The sucking sound roared across the heavens again, even louder than before, like water rushing into a cosmic drain. Another great whirlpool of Smog coiled superfast out of the cloud, slurping out whole banks of its stuff, which gushed out of the air in a dense stream, into the UnGun.
The weapon clicked in Deeba’s hand, the cylinder twisted, and another empty chamber slid into place in front of the hammer. Deeba fired again, and suctioned in another swath.
With three bullet slots full, the Smog was at least half-gone. At last it understood what it was facing. It gathered itself, and in a rolling mass like a storm front, the dark, green-tinged cloud fled across the sky.
Deeba planted her feet and aimed carefully. She fired twice in quick succession. Huge clots of Smog yanked backwards like stretching dough, gushed into the pistol.
One nothing left, Deeba thought.
There was only a small, dense patch of Smog left in the air, but it was large enough to send down a murderous rain if it got away. It flitted frantically in a zigzag over UnLondon, curling around towers and behind high roofs. It was already miles away.
Steady, thought Deeba. She watched it sink towards unlit streets, to hide below roof-level. Deeba shifted her aim, pointing not at it, but at where it was heading.
As its front entered her line of sight, she fired.
One last gust swept into the UnGun. The big lump of Smog strained against the currents, but stretched and twisted, and spiraled, and was pulled in. For seconds, the night sky over UnLondon was full of a horizontal tornado, a corkscrew of poisoned smoke gushing into the UnGun. It hauled backwards over the abcity, the wind rushing through its eddying particles with a noise exactly like screaming.
Until with a long, loud gurgle the last of the Smog disappeared down the barrel, and the sky was clean.
97. Regroupment
For a long time, Deeba just stood in the rubble of the factory, swaying. She dangled the UnGun at the end of her arm, cautiously. Deeba thought she could feel the weapon twitching slightly.
She staggered to an unbroken stool and sat at the remains of a table.
“That,” said the book slowly, “was great.”
Deeba had forgotten it was there. She bent and picked it up, wiped the dust off its cover.
“Are you alright?” she said.
“Okay,” the book said. “It tore out a couple of my pages and burnt them, to scare me. Worked, too. Are you alright?”
Deeba laughed tiredly.
“I think I am,” she said.
Trailing dust, Curdle emerged from a pile of rubbish. It shuffled to Deeba’s feet. She picked it up, too, and stroked it clean.
“And you,” she said, and beckoned to the rebrella. It jumped onto her lap. They listened to the noises of celebration across UnLondon.
There was a cough and a shuffle nearby. Brokkenbroll was staring at her, from the ground. He looked as terrified of her as he had of the Smog.
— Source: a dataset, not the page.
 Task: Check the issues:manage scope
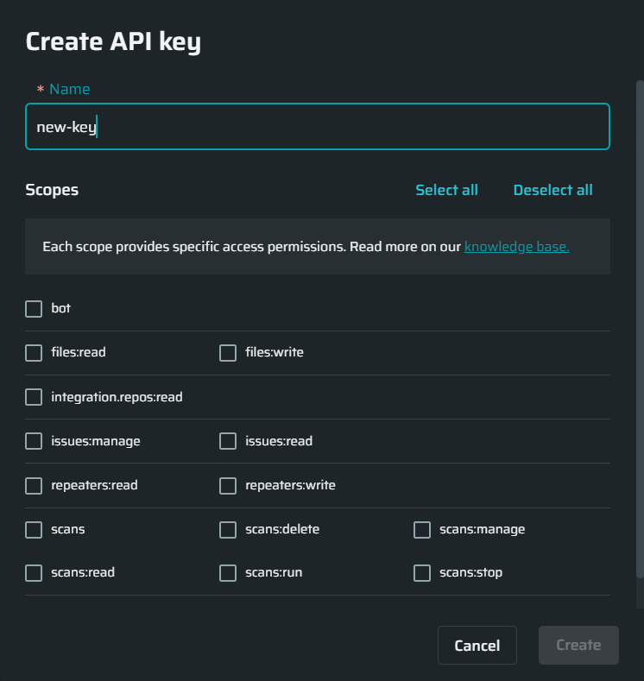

“It…you…it…” he whispered.
“How long have you been awake?” Deeba said.
Sending up dust, Brokkenbroll fumbled for his unbrellas. All but one were buried under bricks, or lost.
“You stay away from me!” he whined. He scrabbled backwards, his single unbrella in his hand. He stumbled to his feet. “The Smog…!” he said. “It…you…” His mouth worked a few more seconds; then he ran across the remains of the room, leapt the rubble of the wall and out into the air.
Without any others to carry him, the unbrella lurched down a long way. It opened and closed frantically, struggling to stay airborne. Brokkenbroll clung to it, swaying, with his right hand. His clothes were ragged and flapping and left a trail of powdered brick.